--- EXTRAIT CHOISI ---
C’est le grand mystère de la mort qu’évoque Jacques Gauthier de façon à la fois réaliste et poétique en racontant celle de son beau-père Gilles. Près de dix ans ont passé depuis que c’est arrivé. Il aura sans doute fallu cette incubation pour que jaillisse ce récit d’une mort pleinement vécue comme un passage, la mort d’un chrétien dans une famille chrétienne, ce qui n’abolit pas l’angoisse et la souffrance mais la transfigure. « Dieu n’est pas venu supprimer la souffrance, il n’est pas venu pour l’expliquer, mais il est venu la remplir de sa présence », a écrit Paul Claudel.

--- CONSIGNE A ---
Traduisez en anglais cette phrase de l'extrait sur la mort de Gilles : « Près de dix ans ont passé depuis que c’est arrivé. »
--- CONSIGNE B ---
Reprenez l'extrait sur la mort de Gilles à la suite de sa dernière phrase et prolongez-le de quelques phrases.

--- LISTE FOURNIE ---
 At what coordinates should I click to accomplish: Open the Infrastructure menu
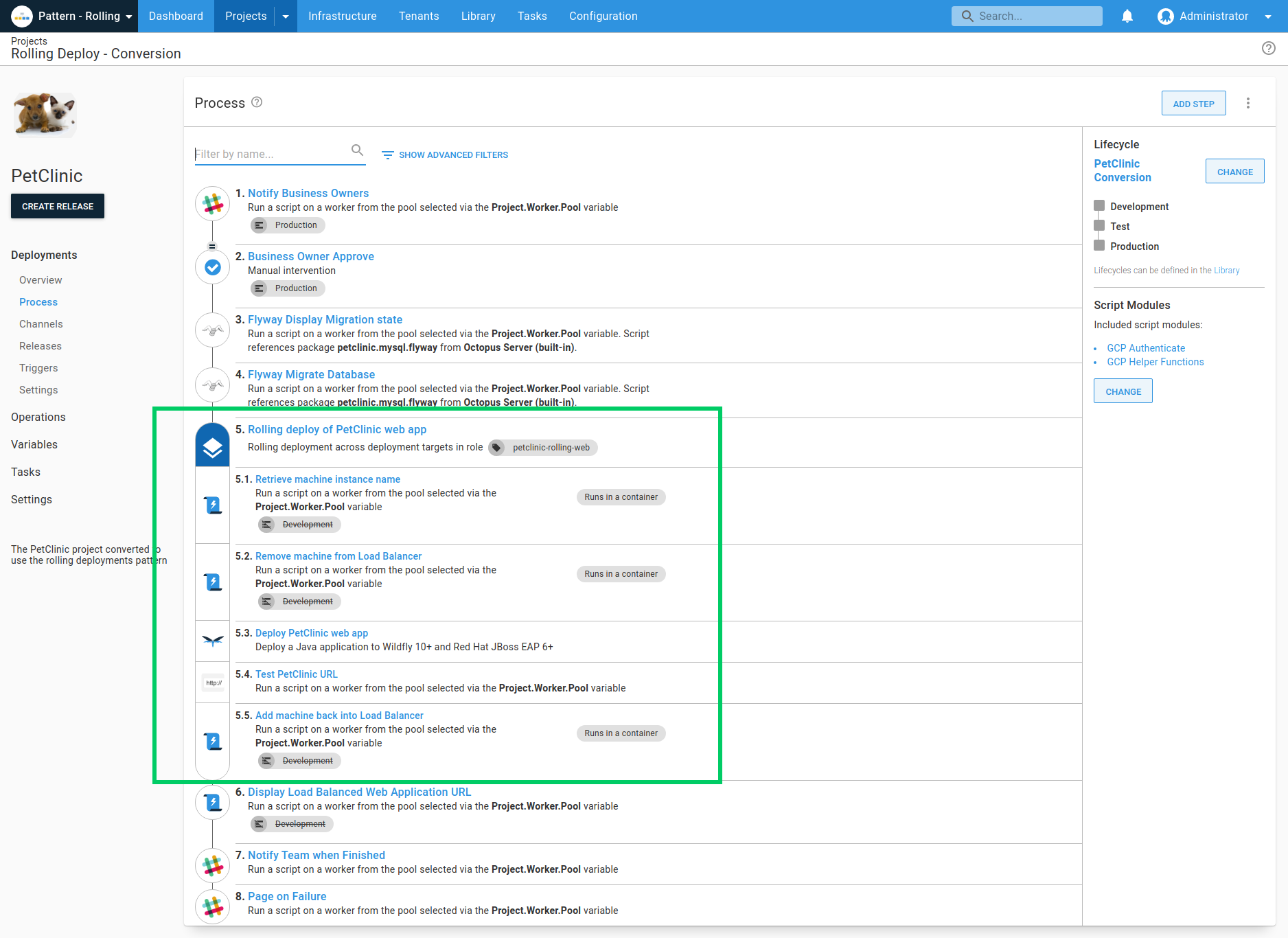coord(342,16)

--

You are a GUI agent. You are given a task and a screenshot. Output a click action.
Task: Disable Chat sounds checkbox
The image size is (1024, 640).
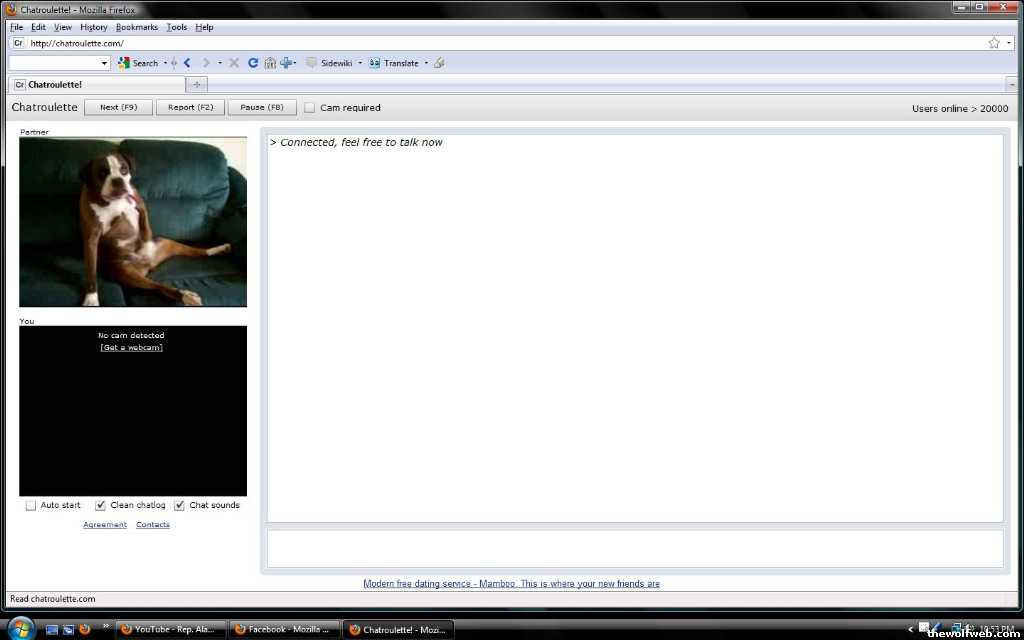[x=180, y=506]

--- RÉPONSE A ---
Nearly ten years have passed since it happened.

--- RÉPONSE B ---
2006, « annus horribilis » de la famille Gauthier
Cette année 2006 fut en effet « annus horribilis » pour la famille Gauthier. L’annonce de la maladie de Gilles – un cancer avancé des poumons – fut suivie en août par l’hospitalisation en urgence à la suite d’une grave hémorragie de sa fille Anne-Marie, l’épouse de Jacques, puis en octobre, de leur fille Catherine qui s’était fracturé le crâne. Enfin, comme s’il vivait un « remake » du livre de Job, Jacques apprit huit jours après les obsèques de son beau-père, en novembre, son licenciement inopiné, son poste ayant été supprimé pour motif économique… « J’accueillis cette nouvelle dans la foi, m’ouvrant à ce que le Seigneur voulait bien me dire par ce signe. » Ce qui ne l’empêche pas d’écrire, trois lignes plus loin : « Après l’opération d’Anne-Marie, la commotion cérébrale de ma fille, le décès de mon beau-père, ce nouveau deuil fut la goutte d’eau qui fit déborder le vase (…) Il me fallait de nouveau consentir à une perte qui ébranla ma sécurité… ». Après une sévère dépression, il se jeta dans l’écriture et remonta à la surface.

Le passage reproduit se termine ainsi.